### [What is asked]
Repeat every line of the records below verbatim, leaving out the pictures.

### [Input material]
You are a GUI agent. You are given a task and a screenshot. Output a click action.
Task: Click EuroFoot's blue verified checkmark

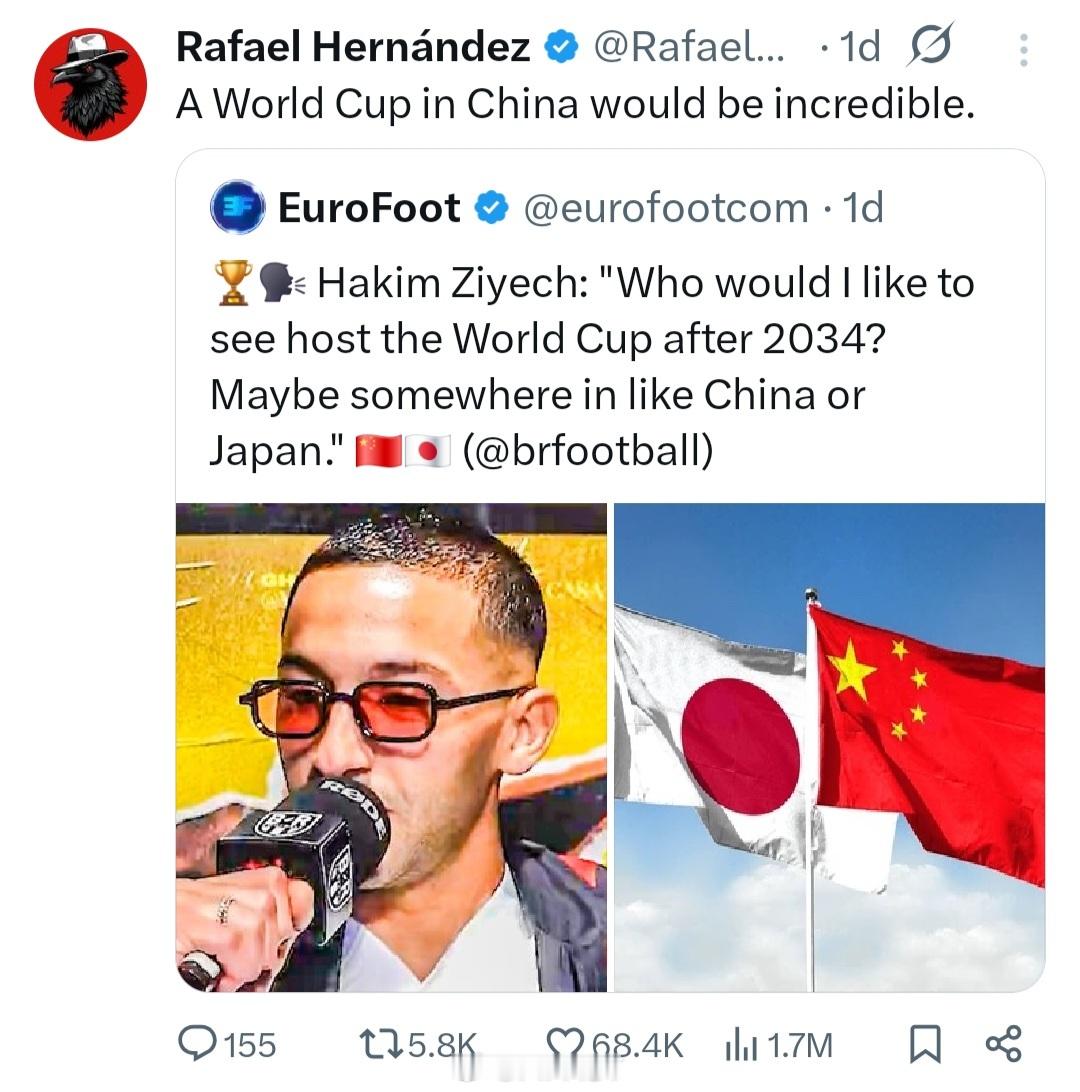click(492, 208)
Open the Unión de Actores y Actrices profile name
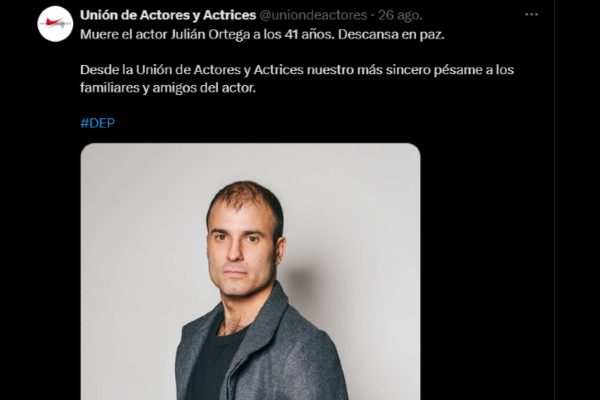 (x=168, y=15)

### [Solution below]
You are a GUI agent. You are given a task and a screenshot. Output a click action.
Task: Click EuroFoot's blue verified checkmark

click(492, 208)
Open the Unión de Actores y Actrices profile name
 (x=168, y=15)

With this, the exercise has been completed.